Monday, Mar. 23, 1953

Cooling the Broth

Since they came into office last January, Dwight Eisenhower's Cabinet officers and agency chiefs have been struggling to cut the $78.6 billion budget which they inherited from Harry Truman. Last week the struggle over the budget grew sharper.

In the Defense Department, Secretary Charles E. Wilson put through a cut which will save the Government about $33 million during the present fiscal year. Setting a monthly shrinkage goal of about 1% of the department's 1,327,546 civilian employees, Wilson ordered the armed services to drop a total of 39,346 civilians from their payrolls by the end of May.

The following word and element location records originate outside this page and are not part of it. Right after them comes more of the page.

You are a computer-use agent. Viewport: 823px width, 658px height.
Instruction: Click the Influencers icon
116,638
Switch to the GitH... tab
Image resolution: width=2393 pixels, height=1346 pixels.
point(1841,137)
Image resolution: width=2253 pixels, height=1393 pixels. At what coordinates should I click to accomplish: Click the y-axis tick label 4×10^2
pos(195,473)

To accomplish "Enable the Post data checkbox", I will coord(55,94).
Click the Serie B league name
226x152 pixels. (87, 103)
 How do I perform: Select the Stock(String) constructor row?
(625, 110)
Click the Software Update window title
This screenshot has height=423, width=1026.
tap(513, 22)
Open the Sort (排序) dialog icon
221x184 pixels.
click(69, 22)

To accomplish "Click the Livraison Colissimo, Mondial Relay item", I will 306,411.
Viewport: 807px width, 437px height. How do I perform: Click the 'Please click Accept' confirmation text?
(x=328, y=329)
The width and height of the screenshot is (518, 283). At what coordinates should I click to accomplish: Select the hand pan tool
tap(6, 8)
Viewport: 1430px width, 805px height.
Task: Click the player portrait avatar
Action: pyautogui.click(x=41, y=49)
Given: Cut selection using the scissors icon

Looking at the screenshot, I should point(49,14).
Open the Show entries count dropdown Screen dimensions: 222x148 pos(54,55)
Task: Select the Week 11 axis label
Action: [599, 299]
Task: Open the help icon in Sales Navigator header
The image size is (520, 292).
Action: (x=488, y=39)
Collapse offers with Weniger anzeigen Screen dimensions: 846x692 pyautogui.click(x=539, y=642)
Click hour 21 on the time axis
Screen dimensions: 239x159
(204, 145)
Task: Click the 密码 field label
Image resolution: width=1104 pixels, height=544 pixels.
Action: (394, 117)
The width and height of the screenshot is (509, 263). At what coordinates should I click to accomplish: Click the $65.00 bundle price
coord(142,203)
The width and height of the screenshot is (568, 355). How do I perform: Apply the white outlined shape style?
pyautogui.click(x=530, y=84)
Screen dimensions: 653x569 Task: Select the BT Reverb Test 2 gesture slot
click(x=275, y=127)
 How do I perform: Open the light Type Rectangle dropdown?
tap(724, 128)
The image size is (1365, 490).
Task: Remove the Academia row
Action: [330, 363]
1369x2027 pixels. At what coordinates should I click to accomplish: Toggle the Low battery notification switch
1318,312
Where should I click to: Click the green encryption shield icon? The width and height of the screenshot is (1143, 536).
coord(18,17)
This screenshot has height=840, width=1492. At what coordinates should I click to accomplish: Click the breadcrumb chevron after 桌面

Not all of it was that easy. Budget Director Joseph Dodge ran into trouble when some of his fiscal surgeons decided to take $200 million out of the Interior Department's $235 million reclamation budget. To Easterners, "reclamation" is a fancy word for pork-barreling. To Westerners, who see federally-financed dams and canals as the only means of developing vast, arid stretches of their land, reclamation is what the Government exists to do. Last week this potent political fact was forcefully explained to Detroiter Dodge by his Western colleague, Interior Secretary Douglas McKay of Oregon. "Broth is never eaten as hot as it's cooked," philosophized McKay later. "I'm not really worried now. The Western Senators won't let them ruin the reclamation program."